In any case, we settled on simply forcing the action widgets to have an ID at save time, without any undo support, for the singular case of GtkDialog/GtkInfoBar action widgets, disturbingly this also includes autosave, and annoyingly modifies the Glade datamodel without any undoable user interaction, but it’s the corner case hack.
After this road block, and ironing out a few other obstacles (like serializing the ID’s even if they dont exist when launching the preview, which requires an ID to preview)… we were able to at least nail this feature by the end of Day 2.
I also closed this bug by ensuring we dont handle scroll events in the already scrolling property editor, something we probably should have done many years ago.
Also, Juan Pablo revived the old school logo (for those who recall the flaming globe logo) in Glade’s workspace so the workspace is a little more fancy. This tribute to the older logo has in fact has been present for years in the loading screen. Unfortunately… there is only a small number of users who work on projects which contain thousands of widgets, so most of you have been missing out on the awesome old logo tribute, which will now appear in it’s full glory in the background of Glade’s workspace.
By now we are getting a bit tired, this post hasn’t covered the more gory details but as we were in Brussels, of course we had the responsibility of sampling every kind of beer. By around 4 pm I was falling asleep at my desk, but before that I was able to make a pass through the GTK+ widget catalog and update it with new deprecations and newly added properties and signals, in some cases updating the custom editors to integrate the new properties nicely. For instance GtkLabel now has a “lines” property which is only sensitive and relevant if ellipsis and word wrapping are enabled simultaneously.
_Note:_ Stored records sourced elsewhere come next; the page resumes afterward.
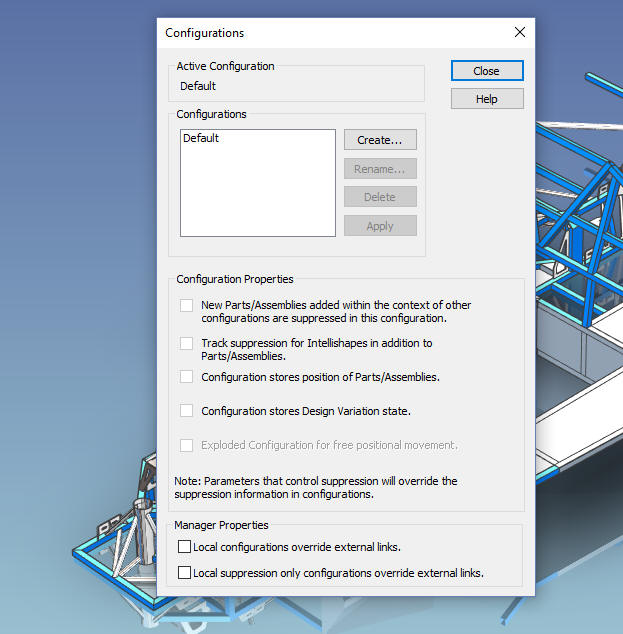Click the Exploded Configuration checkbox
The image size is (623, 634).
click(x=186, y=445)
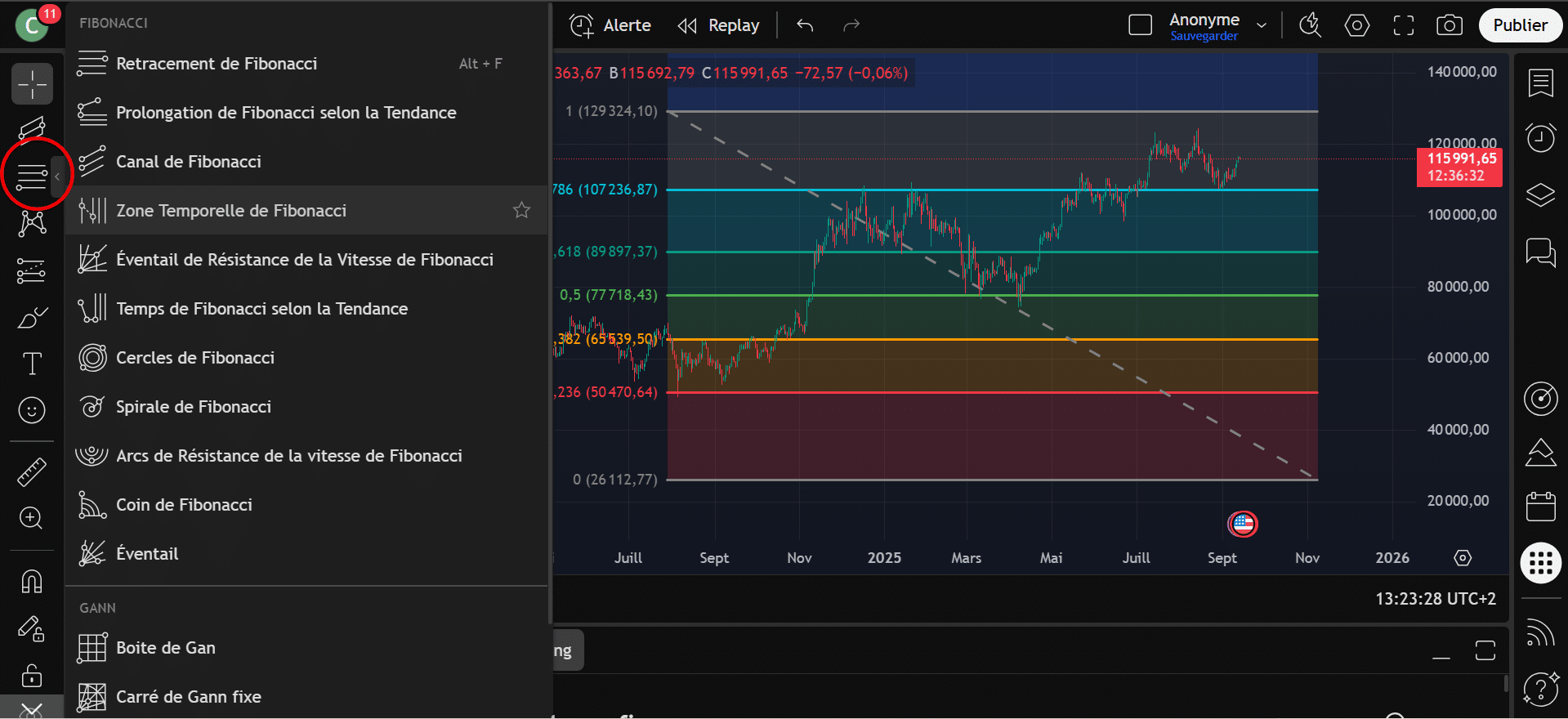Screen dimensions: 1568x719
Task: Open the emoji icons tool
Action: click(x=32, y=410)
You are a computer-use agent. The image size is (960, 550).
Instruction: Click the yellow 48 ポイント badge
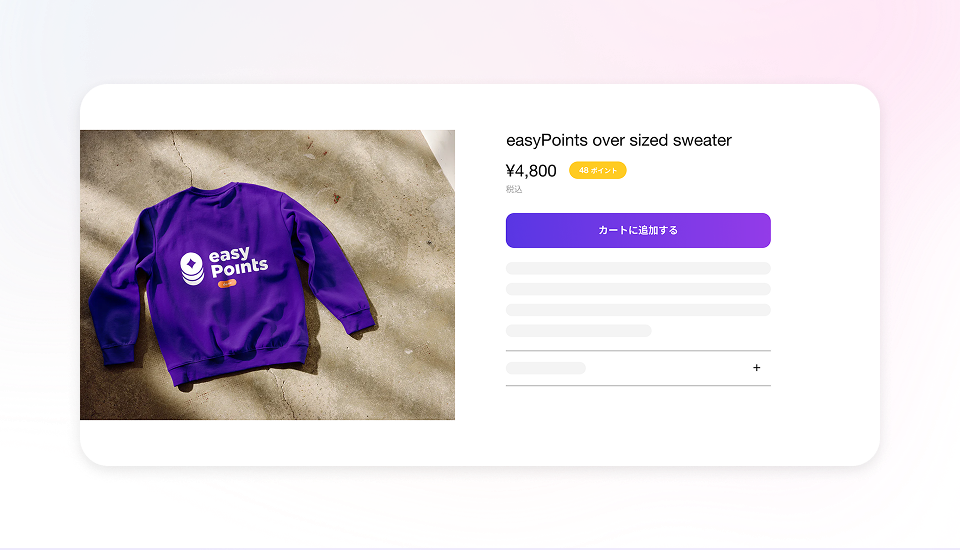pos(598,170)
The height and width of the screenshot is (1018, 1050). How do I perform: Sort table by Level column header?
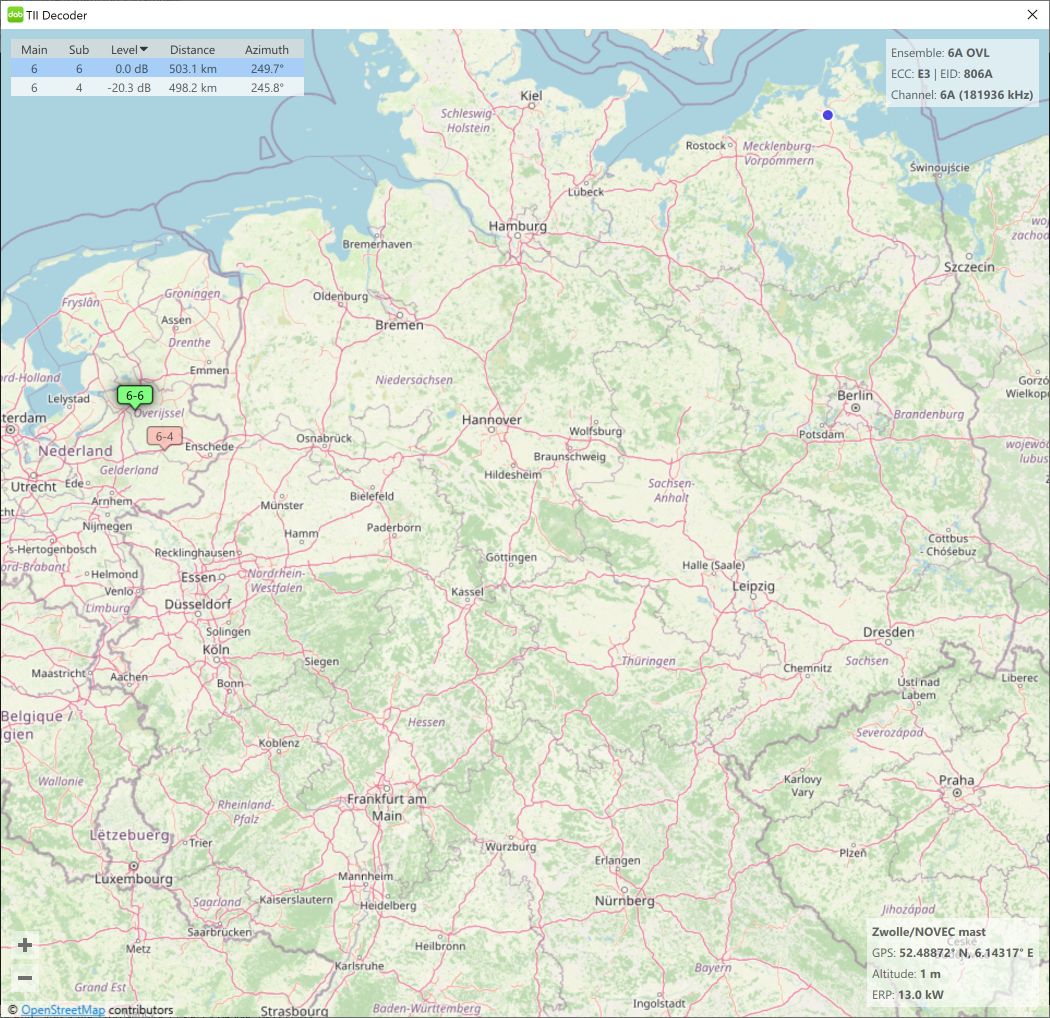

And then there was FOSDEM, my first time attending this conference, I was planning on sleeping in but managed to arrive around 10am.
I enjoyed hanging around the booths and mingling mostly, which led to a productive conversation with Andre Klapper about various bug tracking and workflow solutions. I attended some talks in the distros dev room; Sam Thursfield gave his talk about the benefits of using declarative and structured data to represent build and integration instructions in build systems. I also enjoyed some libreoffice talks.
By the end of the second day and just in the nick of time, I was informed that if I had not gotten a waffle from a proper waffle van at the venue, then I had not “really been to FOSDEM”. I hurried along and was lucky enough to catch one of the last waffles off of a closing van, which was indeed the most delicious waffle I’ve ever tasted.
I guess the conclusion is that waffles are not what FOSDEM is all about, and that’s a good thing – I’d rather be eating a waffle at a conference about free software, than writing free software at a conference about waffles.